Miklós Rózsa, an Academy Award-winning composer who used symphonic sound to illustrate a progression of Oriental dramas, psychological tales, gangster films, horror movies and religious and historical epics, died Thursday. He was 88.Rózsa, considered the dean of Hollywood composers and a classical composer as well, died of pneumonia and heart failure at the Hospital of the Good Samaritan, said his daughter, Julia Rózsa-Brown.
The Hungarian-born musician earned his Oscars for scoring “Spellbound,” an Alfred Hitchcock film from 1945; “A Double Life” in 1947, in which Ronald Colman starred as an actor who lived out his theatrical roles; and the biblical “Ben-Hur” starring Charlton Heston, in 1959.
“You don’t decide to be a composer,” Rózsa told The Times in 1960. “You must have the inborn talent, plus a 100% urge to compose.”
He was so motivated to compose that he thwarted his industrialist father’s plan that he study science at Leipzig University in Germany.
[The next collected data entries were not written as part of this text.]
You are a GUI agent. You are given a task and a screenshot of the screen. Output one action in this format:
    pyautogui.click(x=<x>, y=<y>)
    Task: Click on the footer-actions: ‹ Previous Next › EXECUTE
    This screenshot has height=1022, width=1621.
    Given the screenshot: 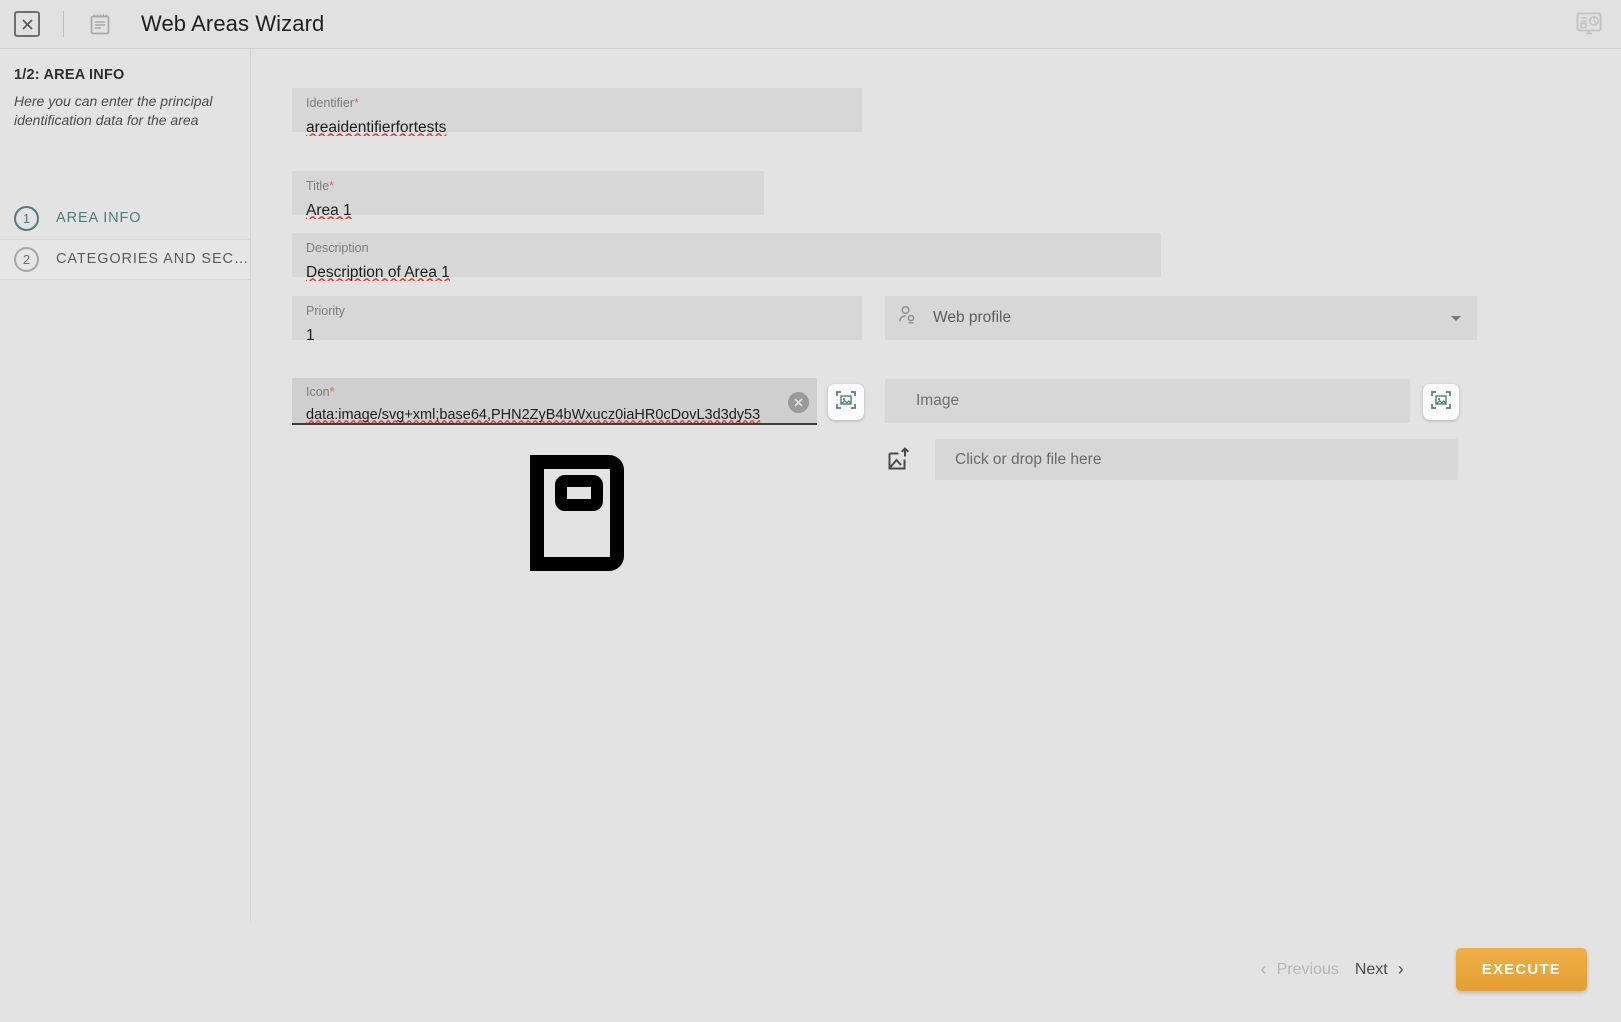 What is the action you would take?
    pyautogui.click(x=1420, y=970)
But he did heed his father’s warning that composing serious music would not make him a living, and diversified enough to write music for commercial movies and to teach it for decades at USC.
“Serious composing is the only art at which you cannot make a living,” Rózsa said. “It’s a curse you’ll follow, though, even if you die of hunger.”
Although film scores and recordings were lucrative for him, Rózsa remained dedicated to composing symphonies and chamber music. Urging students to similarly mix their efforts, he liked to tell of one of his successful serious compositions, which was performed three times in Carnegie Hall by the New York Philharmonic, broadcast on nationwide radio and beamed to armed forces overseas—earning him a grand total of $9.45. Rózsa began studying piano at 5 and soon began violin as well. He gave his first public performance when he was playing a Mozart violin concerto and conducting a children’s orchestra.
After his university years, Rózsa lived in Paris, studying and composing. His first real success came in 1933 with “Theme, Variations and Finale,” made popular years later under the direction of Leonard Bernstein.
Rózsa moved to London to write his first ballet and met film impresario Alexander Korda, who invited him to write a song for Marlene Dietrich for “Knight Without Armour.” It was the beginning of several years of providing film scores for Korda, including “The Four Feathers,” “The Jungle Book” and “The Thief of Bagdad,” which was the first film to have its own soundtrack album.
Moving to Hollywood with Korda, the composer had difficulty swaying movie makers from what he termed “variety music” to the serious approach he put into the scores of classics such as “Double Indemnity.”
“I was told that this music belonged in Carnegie Hall,” he told The Timess years later. “That was the meanest thing that the gentleman in charge could think of to say about it”
Often nominated for Academy Awards, Rózsa won his first with “Spellbound.” When the ever-watchful David O. Selznick demanded that Rózsa come up with “a new sound” for Ingrid Bergman’s paranoia in the film, Rózsa used an electronic instrument called the theremin, which he had also used in “The Lost Weekend.” Selznick was pleased—so pleased he wanted the banshee-wail sound in every scene—and Rózsa ended up haunted by the antenna-like device ever after.
Among other films for which Rózsa composed the scores were “Quo Vadis,” “Ivanhoe,” “Julius Caesar,” “Valley of the Kings,” King of Kings,” “El Cid,” “The Asphalt Jungle,” “Lust for Life,” “The Green Berets,” “The Private Life of Sherlock Holmes,” “The Golden Voyage of Sinbad,” “Time After Time” and “Dead Men Don’t Wear Plaid.”
Rózsa frequently conducted the Los Angeles Philharmonic over the years, often at the Hollywood Bowl and often including his own compositions.
On April 18, 1987, his 80th birthday, Rózsa received a Golden Soundtrack Award from ASCAP and was honored with the declaration of “Miklós Rózsa Day” in Los Angeles and greetings from President Ronald Reagan. Queen Elizabeth II and Pope John Paul II. Among his other honors was a lifetime achievement award from the Society for the Preservation of Film Music.
Rózsa was a former president of the National Association for American Composers and Conductors, which had honored him with its citation of merit for outstanding services to American music.
The composer, who became a U.S. citizen in 1946, published his autobiography, “A Double Life,” in 1982.
In addition to his daughter, who lives in West Los Angeles, Rózsa is survived by his wife, Margaret, of Santa Monica; a son, Nicholas, of San Francisco; a sister, Edith Jankay of Redlands; and three grandchildren.
His daughter said a public memorial service will be scheduled later.